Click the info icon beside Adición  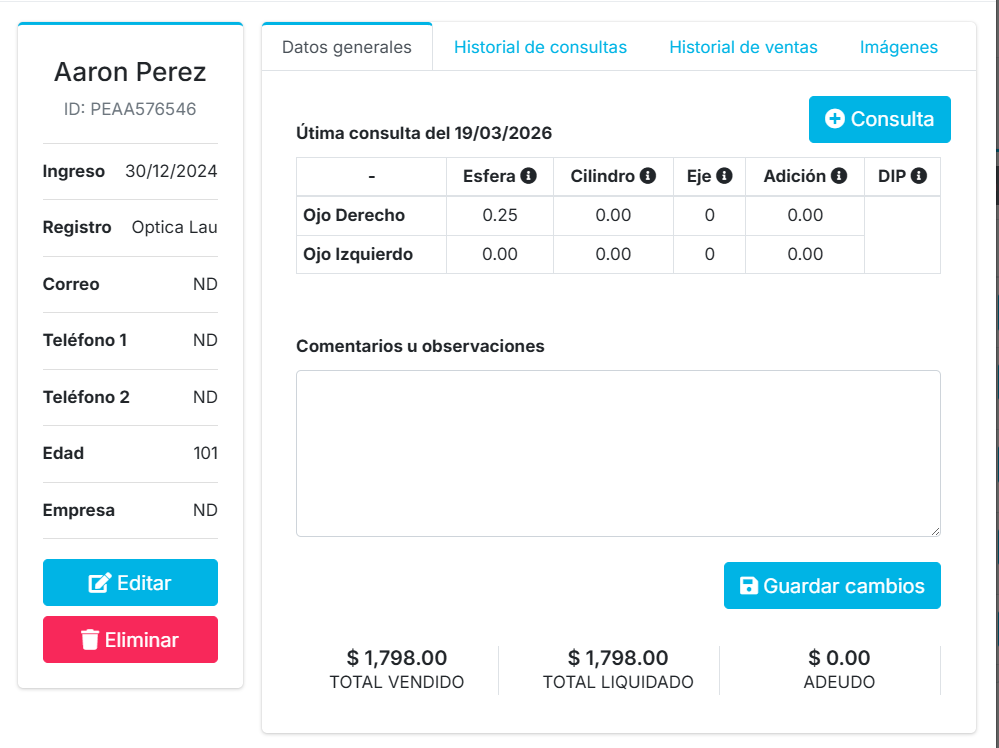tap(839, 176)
********************
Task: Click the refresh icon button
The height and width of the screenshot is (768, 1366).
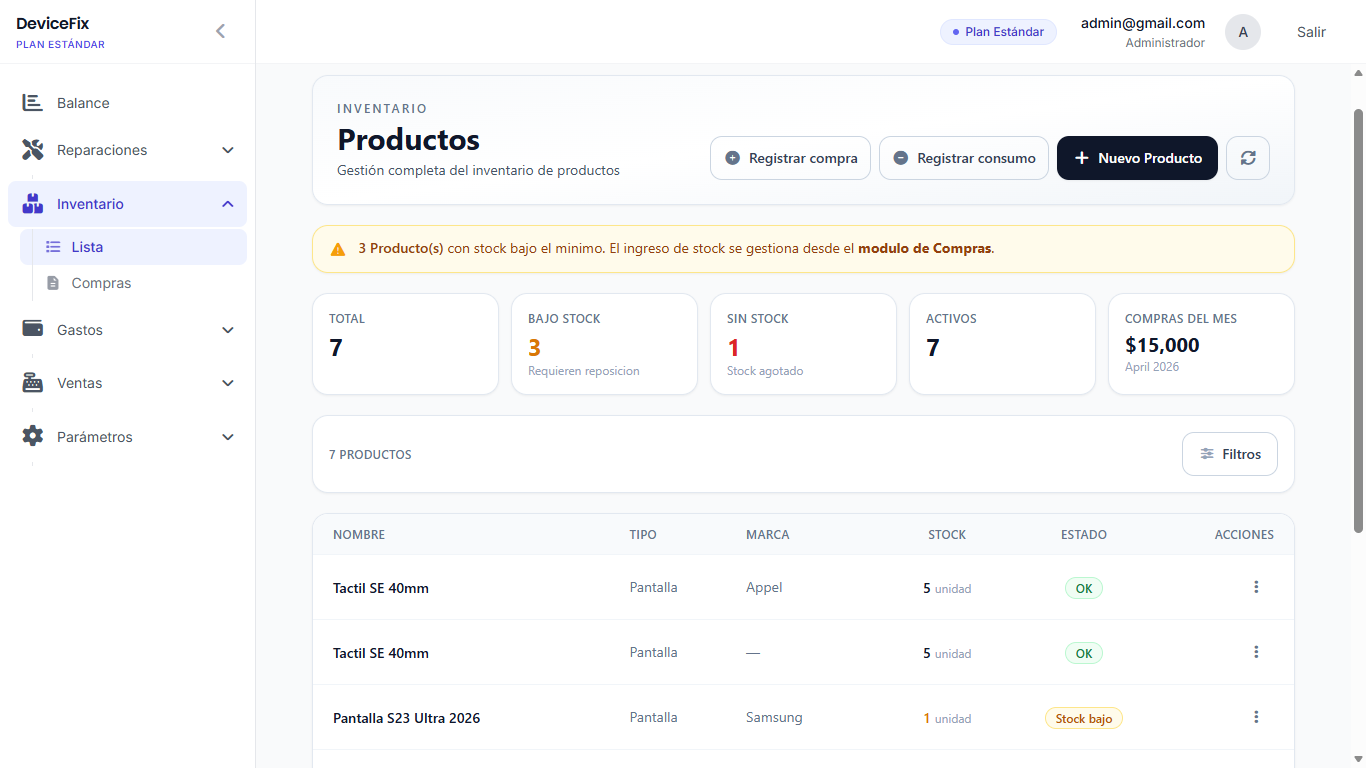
********************
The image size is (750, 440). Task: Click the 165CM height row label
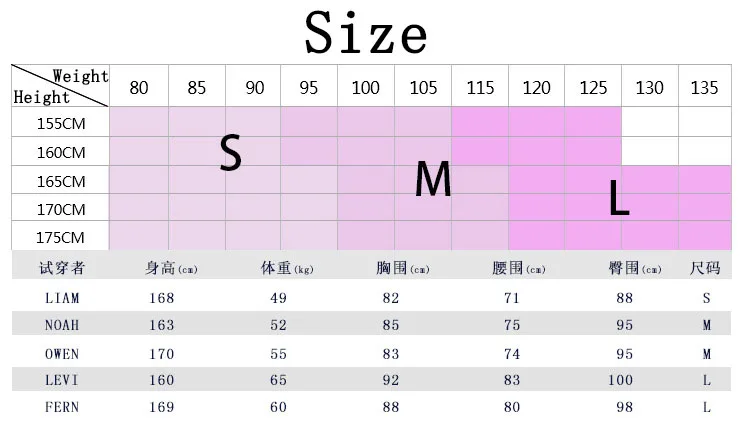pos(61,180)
********************
→ Work instruction: Please return the lines above that run from the line containing "Task: Click the refresh icon button" to the line containing "The height and", inclusive, exactly and with no other lines.

→ Worked solution:
Task: Click the refresh icon button
The height and width of the screenshot is (768, 1366).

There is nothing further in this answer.